Monday 23 October 2017

Hong Kong firm eyes State's €3bn fire sale of utilities

VISIT: Chinese Vice President
Xi Jinping
VISIT: Chinese Vice President Xi Jinping
Jerome Reilly

Jerome Reilly

A major Hong Kong-based company with close links to the Chinese government is interested in acquiring Irish utilities included in the Government's €3bn fire sale of State assets, the Sunday Independent understands.

Cheung Kong Infrastructure (CKI), whose controlling shareholder is conglomerate Hutchison Whampoa, is interested in acquiring power generation and other utilities in English-speaking countries and has already made significant investments in the UK.

Minister for Public Expenditure and Reform Brendan Howlin announced that the Government would sell assets including Bord Gais Energy and the ESB's non-strategic power generation capacity on Wednesday, just 48 hours after the visit by Chinese Vice President Xi Jinping, which included trade talks with Taoiseach Enda Kenny.

The sale of the assets, which is part of the deal with the EU/ECB/IMF troika, also includes some of the forests of state company Coillte. Also included is the State's remaining 25pc stake in Aer Lingus.

The man behind both CKI and Hutchison Whampoa is Li Ka-shing, who holds an honorary degree from Trinity College. Forbes magazine estimated the Chinese tycoon's wealth to be more €12bn last year and Hutchison Whampoa is worth some €80bn.

The Sunday Independent has learned that the Chinese delegation which arrived last week were particularly interested in pressing for details of planned Government disposals during the talks.

Hong Kong-based Citi analyst Paul Lau said: "The company is actively looking at opportunities to buy regulated and operational utility assets for profit enhancement. We think the most likely candidates would be those in Europe, where many utility companies have difficulty in refinancing."

Asked by the Sunday Independent if the visit by the Chinese president-in-waiting was linked to the long-signalled sale of state assets, Mr Lau said: "(It's) possible, as Chinese utility companies are expanding overseas. For instance, the Chinese State Power Grid Company has bought 25pc stake of the power grid in Portugal recently. Irish utilities therefore fit in their acquisition criteria," he said.

Contacted by the Sunday Independent, Mr Ivan Chan, Chief Investment Officer of CKI, said they did not comment on market speculation.

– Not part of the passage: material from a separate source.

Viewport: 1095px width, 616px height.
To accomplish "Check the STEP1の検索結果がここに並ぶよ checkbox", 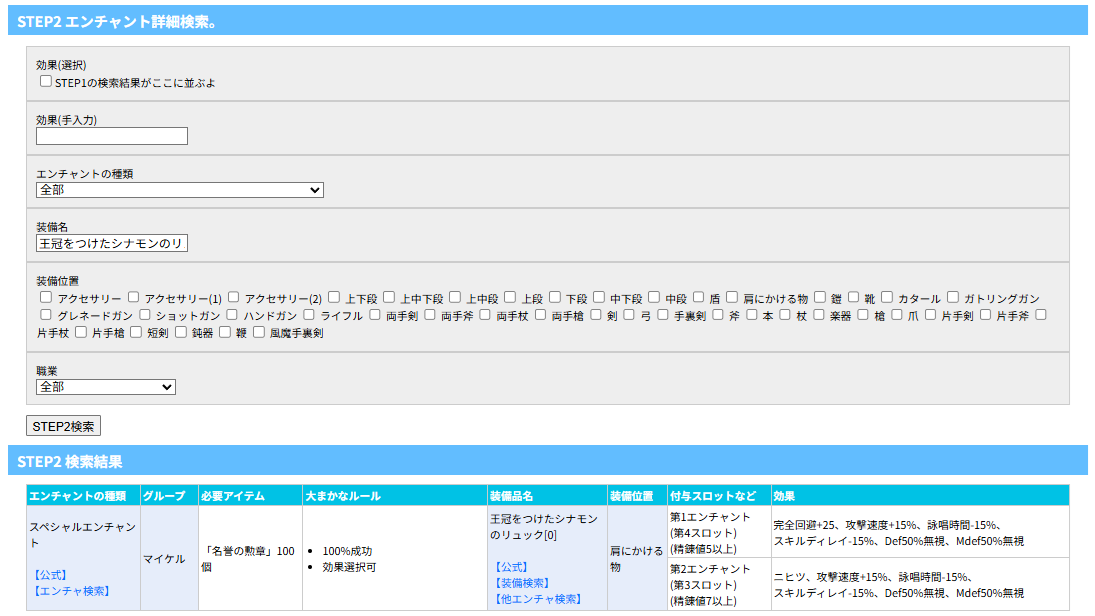I will click(46, 82).
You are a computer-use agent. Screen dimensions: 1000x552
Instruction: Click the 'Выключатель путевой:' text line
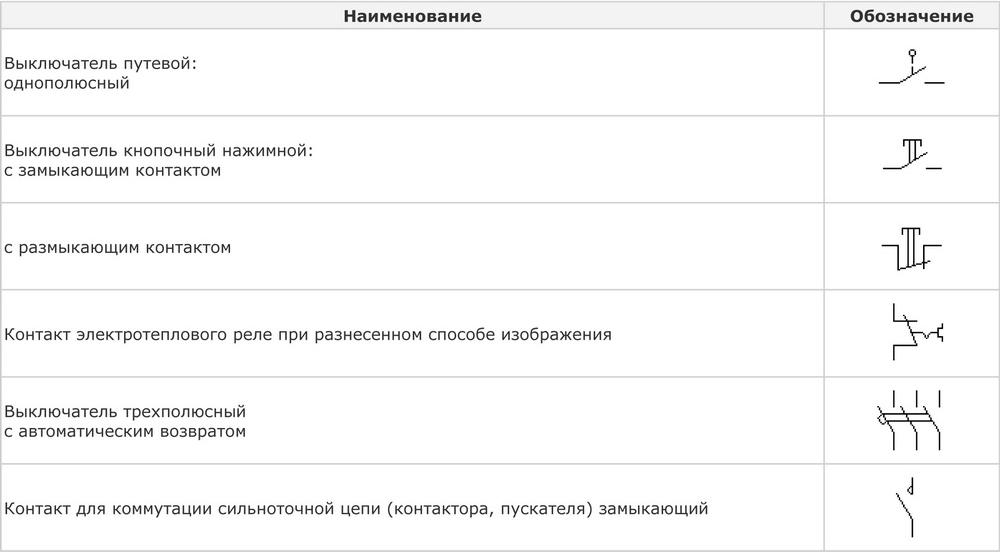click(x=101, y=63)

Last year the Sunday Independent reported that a delegation from the conglomerate had met the National Pensions Reserve Fund, the NTMA and the then Taoiseach Brian Cowen and Finance Minister Brian Lenihan before Christmas 2010. The delegation, including Hutchison Whampoa European deputy chairman Christian Salbaing, indicated that Mr Li would be interested in investing in Irish infrastructure.